Wie fast immer, wenn sie von Schmerz oder Wut übermannt wurde, reagierte sie sich auf ihrem Hundeschlitten ab, fuhr so schnell, dass der Fahrtwind an ihrer Kleidung zerrte, und hoffte darauf, dass die eisige Kälte ihre Tränen vertrieb und sie zur Vernunft brachte. Weder die Dunkelheit, die im Februar bereits am frühen Nachmittag über der Alaska Range hing, noch die Einsamkeit im Denali National Park hinderte sie daran, die Hunde immer schneller anzutreiben und so rasant in die weiten Kurven zu gehen, dass sie von Glück sagen konnte, nicht in den Tiefschnee geschleudert zu werden.

Erst am Savage River, ungefähr zehn Meilen westlich der Park Headquarters, hielt sie an.
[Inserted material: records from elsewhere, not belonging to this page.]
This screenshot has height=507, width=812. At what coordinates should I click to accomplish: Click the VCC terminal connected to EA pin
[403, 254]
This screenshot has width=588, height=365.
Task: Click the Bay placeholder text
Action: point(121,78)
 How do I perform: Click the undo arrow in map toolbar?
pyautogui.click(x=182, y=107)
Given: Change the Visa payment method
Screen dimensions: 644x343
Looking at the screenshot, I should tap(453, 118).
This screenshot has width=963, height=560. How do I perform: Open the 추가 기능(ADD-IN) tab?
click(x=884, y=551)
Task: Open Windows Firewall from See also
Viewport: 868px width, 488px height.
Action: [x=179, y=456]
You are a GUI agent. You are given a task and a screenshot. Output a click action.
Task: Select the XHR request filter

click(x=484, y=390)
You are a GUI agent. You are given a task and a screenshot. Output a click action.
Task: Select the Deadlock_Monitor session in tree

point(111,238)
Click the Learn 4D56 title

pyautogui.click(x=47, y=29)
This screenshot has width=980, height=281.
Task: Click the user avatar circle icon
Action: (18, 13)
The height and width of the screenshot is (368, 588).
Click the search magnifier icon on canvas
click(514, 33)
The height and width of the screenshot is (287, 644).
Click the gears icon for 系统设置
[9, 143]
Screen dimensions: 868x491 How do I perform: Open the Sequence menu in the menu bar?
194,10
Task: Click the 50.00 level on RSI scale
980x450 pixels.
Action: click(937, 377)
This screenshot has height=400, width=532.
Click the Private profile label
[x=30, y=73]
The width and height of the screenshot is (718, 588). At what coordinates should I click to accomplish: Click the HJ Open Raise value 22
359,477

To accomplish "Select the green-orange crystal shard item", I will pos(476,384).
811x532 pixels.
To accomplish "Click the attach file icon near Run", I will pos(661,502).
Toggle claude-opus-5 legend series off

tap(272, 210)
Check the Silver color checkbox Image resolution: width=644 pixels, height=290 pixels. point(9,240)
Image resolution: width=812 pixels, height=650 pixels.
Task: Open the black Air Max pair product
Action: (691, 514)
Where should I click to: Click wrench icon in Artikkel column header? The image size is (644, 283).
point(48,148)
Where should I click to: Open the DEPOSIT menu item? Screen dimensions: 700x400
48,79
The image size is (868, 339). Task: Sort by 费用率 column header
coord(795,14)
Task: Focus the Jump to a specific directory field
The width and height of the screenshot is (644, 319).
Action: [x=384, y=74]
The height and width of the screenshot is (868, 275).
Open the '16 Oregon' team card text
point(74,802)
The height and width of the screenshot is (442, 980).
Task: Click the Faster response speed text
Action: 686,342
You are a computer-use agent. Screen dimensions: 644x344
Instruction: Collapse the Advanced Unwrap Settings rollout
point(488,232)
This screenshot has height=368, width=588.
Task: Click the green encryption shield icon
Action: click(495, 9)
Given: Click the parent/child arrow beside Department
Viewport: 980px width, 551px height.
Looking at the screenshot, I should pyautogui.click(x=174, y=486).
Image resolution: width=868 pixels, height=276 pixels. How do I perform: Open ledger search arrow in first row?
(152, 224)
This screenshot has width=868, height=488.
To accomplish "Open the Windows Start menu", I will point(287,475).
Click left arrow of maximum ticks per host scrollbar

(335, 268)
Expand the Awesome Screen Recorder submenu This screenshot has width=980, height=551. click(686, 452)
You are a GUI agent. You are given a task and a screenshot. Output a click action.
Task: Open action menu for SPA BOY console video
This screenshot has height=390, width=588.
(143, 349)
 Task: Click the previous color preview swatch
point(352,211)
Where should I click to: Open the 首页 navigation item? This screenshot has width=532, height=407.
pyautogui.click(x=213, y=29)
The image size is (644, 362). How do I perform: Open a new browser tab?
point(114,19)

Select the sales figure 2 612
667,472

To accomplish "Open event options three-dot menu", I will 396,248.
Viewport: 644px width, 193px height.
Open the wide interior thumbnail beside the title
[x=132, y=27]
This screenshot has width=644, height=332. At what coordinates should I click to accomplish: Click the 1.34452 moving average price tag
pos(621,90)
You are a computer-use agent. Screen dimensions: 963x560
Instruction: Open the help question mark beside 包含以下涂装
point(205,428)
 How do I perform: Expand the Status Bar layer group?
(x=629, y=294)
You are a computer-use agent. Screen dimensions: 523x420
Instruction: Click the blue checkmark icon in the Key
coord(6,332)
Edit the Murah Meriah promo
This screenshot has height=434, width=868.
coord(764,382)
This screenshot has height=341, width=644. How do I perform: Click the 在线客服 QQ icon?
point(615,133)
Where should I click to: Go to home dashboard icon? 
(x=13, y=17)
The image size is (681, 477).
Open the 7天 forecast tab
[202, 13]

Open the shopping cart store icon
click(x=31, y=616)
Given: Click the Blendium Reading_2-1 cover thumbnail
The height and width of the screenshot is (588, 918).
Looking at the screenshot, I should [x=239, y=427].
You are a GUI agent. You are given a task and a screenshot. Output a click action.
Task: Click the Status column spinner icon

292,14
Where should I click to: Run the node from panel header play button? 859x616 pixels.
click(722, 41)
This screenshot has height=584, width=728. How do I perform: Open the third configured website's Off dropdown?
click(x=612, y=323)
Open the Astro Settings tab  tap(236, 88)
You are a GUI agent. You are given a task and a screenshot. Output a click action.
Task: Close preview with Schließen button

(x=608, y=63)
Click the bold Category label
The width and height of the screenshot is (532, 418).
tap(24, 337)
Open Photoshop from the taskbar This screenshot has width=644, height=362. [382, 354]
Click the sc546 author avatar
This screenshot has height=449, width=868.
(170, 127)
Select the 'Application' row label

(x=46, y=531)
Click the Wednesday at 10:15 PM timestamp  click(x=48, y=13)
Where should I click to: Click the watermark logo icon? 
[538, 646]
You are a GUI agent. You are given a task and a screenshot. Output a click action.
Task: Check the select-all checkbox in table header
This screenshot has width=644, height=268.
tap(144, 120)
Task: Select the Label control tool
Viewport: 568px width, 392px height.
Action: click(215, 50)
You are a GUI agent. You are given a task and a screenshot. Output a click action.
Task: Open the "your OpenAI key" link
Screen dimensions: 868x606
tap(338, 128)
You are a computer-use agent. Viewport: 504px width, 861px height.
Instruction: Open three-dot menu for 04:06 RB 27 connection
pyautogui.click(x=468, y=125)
Sie lehnte sich mit beiden Unterarmen auf die Haltestange und weinte leise, rieb sich aber rasch die Tränen vom Gesicht, als sie einen Ranger zwischen den Bäumen hervortreten sah. Paul Short, besser bekannt als Shorty, obwohl er zu den größten Rangern der Truppe gehörte, war seit einigen Tagen mit Reparaturen auf dem einsamen Campground am Savage River beschäftigt und anscheinend froh, ein bekanntes Gesicht zu sehen.

»Hey, Julie«, begrüßte er sie. »Wieder mal auf Patrouille?«

»Hallo, Shorty. Die Hunde brauchen Bewegung.«

»Mit deinen Huskys bist du ein Herz und eine Seele, was?« Es klang mehr wie eine Feststellung als wie eine Frage. »Ich hab noch keinen Ranger gesehen, der so gut mit Hunden kann. Auf so eine Spezialistin kann der Park Service nicht verzichten. Ich bin ziemlich sicher, du bekommst die feste Anstellung.«

Diese Hoffnung hatte Julie auch. Im November hatte sie als Praktikantin im Denali National Park angefangen, mit der Hoffnung, im Frühjahr als Park Ranger übernommen zu werden. Ihre Chancen standen nicht schlecht, wie sie glaubte. Sie hatte mehrmals ein Lob vom Superintendent bekommen und war an einigen Rettungsaktionen beteiligt gewesen. Dagegen standen die roten Zahlen des National Park Service. Die Regierung besaß eigentlich nicht genügend Geld, um neue Planstellen zu schaffen. Es hing alles von der Überzeugungskraft von Superintendent John W. Green ab, dem langjährigen Chef des Nationalparks. Wenn er der Regierung glaubhaft machen konnte, dass sie unentbehrlich für Denali war, würde sie den festen Posten auch bekommen.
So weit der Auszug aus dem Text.